* _Qué harás_:
1 - Según el texto sobre la patria, ¿qué le robaron a quien escribe, como a muchos de su generación?
2 - Reproduce del texto sobre la patria todo lo que va desde "Habría que reconocer" hasta "de verdad graves.".

* _Texto extraído_:
--
Habría que reconocer aquí la estocada, elegantísima, de humor negro y espléndido cinismo que hay detrás del asunto. Como quien dice, a ese ladrón que me lo presenten.  Hasta ese día yo no sabía que la “colombianidad” incluyera en el paquete la posibilidad subversiva de semejante paradoja. —¡Qué hurto de la espada de Bolívar ni qué cuartos! Esto era beligerancia pura y sin discursos, vandalismo inofensivo del más fino—. Ardor y risita aparte, ese 20 de julio entendí por enésima vez, pero en un performance insospechado, la trastada del patriotismo. Las babas con que está pegada la coherencia del amor patrio, la grandilocuencia de helio con que pensamos en “la nación”: un proyecto que, de existir, puede irse a pique por nimiedades como esta, que puestas en otros terrenos y bajo otros poderes se vuelven de verdad graves.

Para mí el experimento de “mi patria”, que es en el fondo una forma largamente inducida de confianza en las rutinas del paisaje, en los ciclos de la tradición, en la herencia de una comunidad soñada, se volvió para siempre otro laboratorio, el de “el país”: una distancia, la desilusión pasmosa y absurda del noticiero cada noche; un lastre cotidiano, la asfixia permanente de estar ceñido a una pelea eterna entre empujar la existencia de los ideales y… “lo que hay”.

A mí, como a muchos en mi generación, me robaron mi bandera. Y lo agradecí para siempre. Como agradecí también encontrarme un día con la iracundia de Fernando Vallejo y la soberbia de su bella sintaxis, a los madrazos. Desazón. Sana incomodidad. El desarraigo de la patria es un alivio. Saberse huérfano de una congregación vaporosa, amarrada apenas por el orgullo perezoso de compartir fronteras, escapularios y pistolas, permite hacerse la pregunta de cómo participar en ese conjunto. Creo que el día en el que uno resuelva esa pregunta, ese día de epifanía, nacerá el ciudadano que uno podría ser —hay que ver después si se pueda—. Yo estoy lejos de haberlo resuelto. No puedo, ni me interesa demasiado, pelear con las fronteras. Los escapularios se los dejé hace años a las faldas inciertas del Opus Dei y a los sicarios. Y a las pistolas les hago el quite como mejor puedo: en principio no tengo una, y el resto ha sido intentar vivir con inevitable paranoia.
--
* _Líneas proporcionadas_:
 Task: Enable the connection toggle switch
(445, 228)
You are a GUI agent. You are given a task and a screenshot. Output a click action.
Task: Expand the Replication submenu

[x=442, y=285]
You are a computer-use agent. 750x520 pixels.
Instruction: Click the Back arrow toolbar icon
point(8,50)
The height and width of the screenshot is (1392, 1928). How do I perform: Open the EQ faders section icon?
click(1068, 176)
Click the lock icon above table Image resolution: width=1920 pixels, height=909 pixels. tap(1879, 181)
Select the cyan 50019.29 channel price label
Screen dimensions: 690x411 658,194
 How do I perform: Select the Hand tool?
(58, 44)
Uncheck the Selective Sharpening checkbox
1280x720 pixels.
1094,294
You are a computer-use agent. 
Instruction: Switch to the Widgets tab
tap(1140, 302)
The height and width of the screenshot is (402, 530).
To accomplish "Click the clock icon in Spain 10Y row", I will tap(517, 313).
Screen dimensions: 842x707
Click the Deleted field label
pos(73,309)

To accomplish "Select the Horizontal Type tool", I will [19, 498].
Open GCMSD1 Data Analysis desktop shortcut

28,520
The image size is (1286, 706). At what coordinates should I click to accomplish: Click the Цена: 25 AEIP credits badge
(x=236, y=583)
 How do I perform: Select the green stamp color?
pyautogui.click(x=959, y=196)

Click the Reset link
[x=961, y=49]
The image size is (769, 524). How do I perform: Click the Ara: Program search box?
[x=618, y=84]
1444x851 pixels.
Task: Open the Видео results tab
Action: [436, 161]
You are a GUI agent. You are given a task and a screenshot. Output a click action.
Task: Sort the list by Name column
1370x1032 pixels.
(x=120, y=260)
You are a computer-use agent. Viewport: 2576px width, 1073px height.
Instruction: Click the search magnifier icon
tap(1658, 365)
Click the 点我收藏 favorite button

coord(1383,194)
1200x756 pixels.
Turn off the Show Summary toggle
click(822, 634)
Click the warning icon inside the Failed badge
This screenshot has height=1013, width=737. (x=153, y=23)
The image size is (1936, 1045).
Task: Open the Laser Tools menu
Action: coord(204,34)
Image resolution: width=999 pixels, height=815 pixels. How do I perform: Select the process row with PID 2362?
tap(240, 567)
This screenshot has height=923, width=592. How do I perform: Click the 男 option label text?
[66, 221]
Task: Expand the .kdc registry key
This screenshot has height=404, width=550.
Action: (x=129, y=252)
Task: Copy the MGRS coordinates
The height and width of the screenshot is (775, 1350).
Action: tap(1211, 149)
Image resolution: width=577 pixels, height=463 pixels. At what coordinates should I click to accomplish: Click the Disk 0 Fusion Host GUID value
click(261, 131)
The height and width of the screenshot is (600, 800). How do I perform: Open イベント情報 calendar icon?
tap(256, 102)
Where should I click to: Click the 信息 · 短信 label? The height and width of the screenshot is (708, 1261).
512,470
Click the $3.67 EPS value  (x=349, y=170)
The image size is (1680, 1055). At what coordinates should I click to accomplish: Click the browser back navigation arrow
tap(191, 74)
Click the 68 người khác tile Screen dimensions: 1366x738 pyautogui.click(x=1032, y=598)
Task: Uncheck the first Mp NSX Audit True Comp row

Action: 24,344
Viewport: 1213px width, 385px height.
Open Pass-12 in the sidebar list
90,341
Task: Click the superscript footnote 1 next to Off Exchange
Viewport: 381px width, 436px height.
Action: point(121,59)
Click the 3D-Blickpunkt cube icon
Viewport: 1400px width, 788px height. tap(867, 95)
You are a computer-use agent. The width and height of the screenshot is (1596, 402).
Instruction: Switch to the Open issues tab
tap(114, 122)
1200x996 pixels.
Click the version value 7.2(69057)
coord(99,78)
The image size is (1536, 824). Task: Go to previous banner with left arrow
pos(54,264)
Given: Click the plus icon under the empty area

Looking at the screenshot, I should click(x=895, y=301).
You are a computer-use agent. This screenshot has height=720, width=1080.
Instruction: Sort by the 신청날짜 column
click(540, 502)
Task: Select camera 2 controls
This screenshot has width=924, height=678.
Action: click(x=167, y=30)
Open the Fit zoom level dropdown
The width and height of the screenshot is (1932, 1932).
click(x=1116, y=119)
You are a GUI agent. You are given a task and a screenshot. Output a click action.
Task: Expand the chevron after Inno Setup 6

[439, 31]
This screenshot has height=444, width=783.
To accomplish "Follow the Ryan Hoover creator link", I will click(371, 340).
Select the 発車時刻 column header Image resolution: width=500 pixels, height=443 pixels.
--
* _Resultados por tarea_:
1 - Su bandera.

2 -
Habría que reconocer aquí la estocada, elegantísima, de humor negro y espléndido cinismo que hay detrás del asunto. Como quien dice, a ese ladrón que me lo presenten.  Hasta ese día yo no sabía que la “colombianidad” incluyera en el paquete la posibilidad subversiva de semejante paradoja. —¡Qué hurto de la espada de Bolívar ni qué cuartos! Esto era beligerancia pura y sin discursos, vandalismo inofensivo del más fino—. Ardor y risita aparte, ese 20 de julio entendí por enésima vez, pero en un performance insospechado, la trastada del patriotismo. Las babas con que está pegada la coherencia del amor patrio, la grandilocuencia de helio con que pensamos en “la nación”: un proyecto que, de existir, puede irse a pique por nimiedades como esta, que puestas en otros terrenos y bajo otros poderes se vuelven de verdad graves.